A variety of antibodies are also in use for the treatment of autoimmune and other immune dysregulatory diseases, such as tumor necrosis factor (TNF) and B-cell (RITUXAN®) antibodies in arthritis, and are being investigated in other such diseases, such as the B-cell antibodies, RITUXAN® and epratuzumab, in systemic lupus erythematosus and Sjögren's syndrome, as well as juvenile diabetes and multiple sclerosis. Naked antibodies are also being studied in sepsis and septic shock, Alzheimer's disease, and infectious diseases. The development of anti-infective monoclonal antibodies has been reviewed recently by Reichert and Dewitz (Nat Rev Drug Discovery 2006; 5:191-195), incorporated herein by reference, which summarizes the priority pathogens against which naked antibody therapy has been pursued, resulting in only 2 pathogens against which antibodies are either in Phase III clinical trials or are being marketed (respiratory syncytial virus and methicillin-resistant Staphylococcus aureus), with 25 others in clinical studies and 20 discontinued during clinical study.
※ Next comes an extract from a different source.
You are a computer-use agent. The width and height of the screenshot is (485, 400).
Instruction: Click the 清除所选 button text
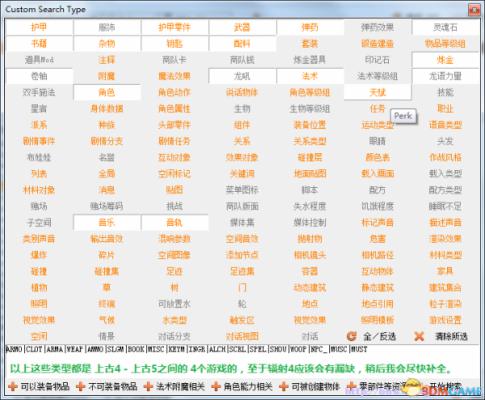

Thus, there is a need to develop more potent anti-pathogen antibodies and other binding moieties. Such antibody-mediated therapeutics can be developed for the treatment of many different pathogens, including bacteria, fungi, viruses, and parasites, either as naked (unconjugated), radiolabeled, or drug/toxin conjugates. In the case of delivering drug/toxin or radionuclide conjugates, this can be accomplished by direct antibody conjugation or by indirect methods, referred to as pretargeting, where a bispecific antibody is used to target to the lesion, while the therapeutic agent is secondarily targeted by binding to one of the arms of the bispecific antibody that has localized at the site of the pathogen or of the cancer or whatever lesion is being treated (discussed by Goldenberg et al., J Clin Oncol. 2006 Feb. 10; 24(5):823-34; and Goldenberg et al., J Nucl Med. 2008 January; 49(1):158-63, both incorporated in their entirety herein by reference).